Selanjutnya, konsolidasi tidak dapat dilakukan serta-merta langsung melebur dengan
sederhana, melainkan terdapat evaluasi yang dilakukan oleh pejabat berwenang sepeti
KPPU. Sebab dikhawatirkan akan menciptakan persaingan yang tidak sehat apabila
peleburan suatu perusahaan dilakukan tanpa evaluasi yang cukup. Dalam pasal 28 ayat
(1) UU no. 5 tahun 1999 menegaskan bahwa peleburan perusahaan ini dilarang apabila
dapat menimbulkan praktik monopoli atau persaingan yang tidak sehat. Artinya efek apa
yang dapat timbul dari suatu konsolidasi perusahaan harus di evaluasi dengan cermat
untuk melindungi kepentingan sesame pelaku usaha agar persaingan tidak sehat akan
dapat terhindarkan.
Contoh pada kasus Gojek dan Tokopedia yang ingin menggabungkan diri menjadi
entitas baru. Dilihat pada kenyataannya, Gojek dan Tokopedia merupakan salah satu
perusahaan terbesar pada target pasarnya masing-masing. Gojek merupakan
perusahaan yang cukup besar dalam persaingan ojek online dan sejenisnya,
sementara Tokopedia merupakan salah satu yang terbesar dalam persaingan di
deretan perdagangan online atau e-commerce. Apabila konsolidasi dari kedua
perusahaan besar tersebut terjadi, maka cenderung akan menghasilkan dampak
yang tidak begitu baik terhadap pesang-pesaingnya.
jika dianalisis, maka satu perusahaan yang dihasilkan dari konsolidasi Gojek-
Tokopedia yakni GoTo, akan menguasai persaingan ‘ojek online’ dan ‘e-commerce’

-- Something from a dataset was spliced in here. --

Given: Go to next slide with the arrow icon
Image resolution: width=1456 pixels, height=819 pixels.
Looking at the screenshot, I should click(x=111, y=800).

sekaligus. Tentu hal itu akan menyulitkan pesaing-pesaingnya yang bergerak pada
masing-masing bidang atau target pasar. Seperti perusahaan ‘ojek online’ lain yang
akan kesulitan menyaingi GoTo dalam menguasai pasar tersebut, begitupun pada e-
commerce. sebab, konsolidasi dari kedua perusahaan ini akan menghasilkan layanan
yang lebih luas dalam artian akan menjangkau berbagai layanan hanya dengan satu
entitas perusahaan. Sementara perusahaan lain tetap bergerak pada porsinya
masing-masing (seperti Bukalapak atau Maxim) yang tentu akan cukup berat jika
harus menyaingi dua perusahaan besar yang telah berkonsolidasi dan menciptakan
layanan yang lebih luas. Oleh sebab itu, evaluasi terhadap rencana konsolidasi kedua
perusahaan ini, perlu dilakukan dengan lebih cermat lagi. Dengan
mempertimbangkan efek dan dampak yang akan terjadi terhadap pesaing usaha
lainnya ataupun mempertimbangkan berbagai hal yang dimungkinkan akan terjadi
dari hasil konsolidasi kedua perusahaan ini.